*Data provided:*
################

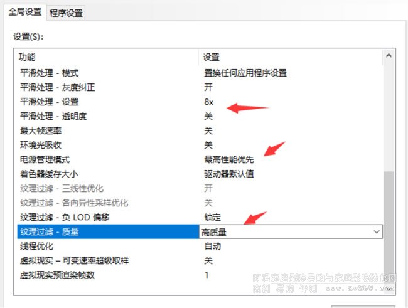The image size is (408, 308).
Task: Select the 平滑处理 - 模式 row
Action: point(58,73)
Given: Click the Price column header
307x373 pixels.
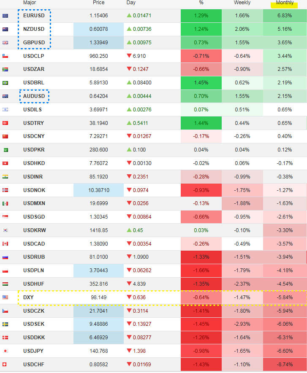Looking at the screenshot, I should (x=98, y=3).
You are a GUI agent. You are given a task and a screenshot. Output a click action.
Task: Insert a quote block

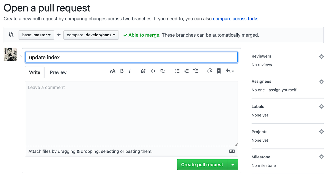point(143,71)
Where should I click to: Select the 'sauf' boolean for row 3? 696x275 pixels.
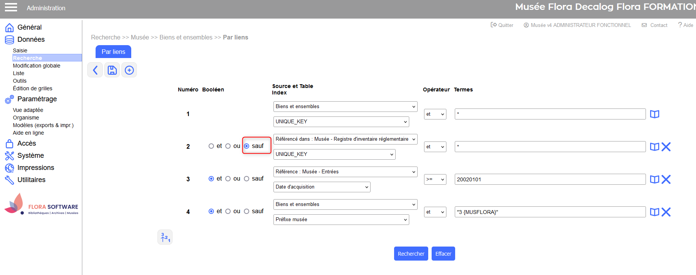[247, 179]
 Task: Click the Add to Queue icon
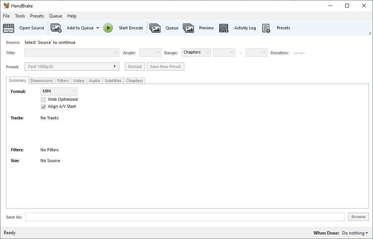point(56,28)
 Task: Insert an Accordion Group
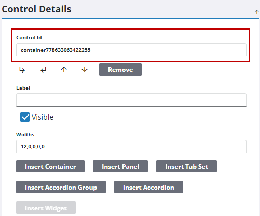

################

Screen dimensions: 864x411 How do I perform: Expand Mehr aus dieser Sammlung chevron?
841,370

################

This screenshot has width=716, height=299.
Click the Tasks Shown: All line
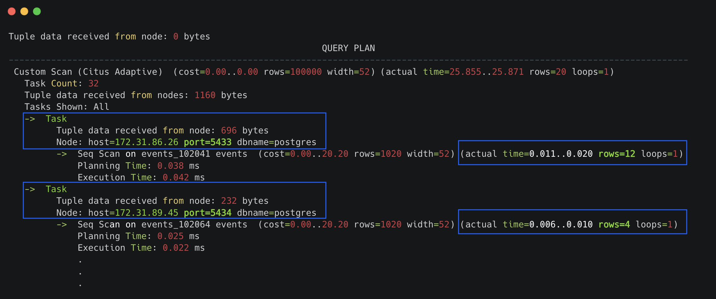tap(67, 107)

################

*Work instructions:*
Please output the lines above beginning at the line with "You are a GUI" and ending after the line with "Task: Insert an Accordion Group", precisely as written and with no pictures.

*Task solution:*
You are a GUI agent. You are given a task and a screenshot. Output a click action.
Task: Insert a quote block

point(143,71)
Where should I click to: Select the 'sauf' boolean for row 3? 696x275 pixels.
[247, 179]
 Task: Click the Add to Queue icon
point(56,28)
 Task: Insert an Accordion Group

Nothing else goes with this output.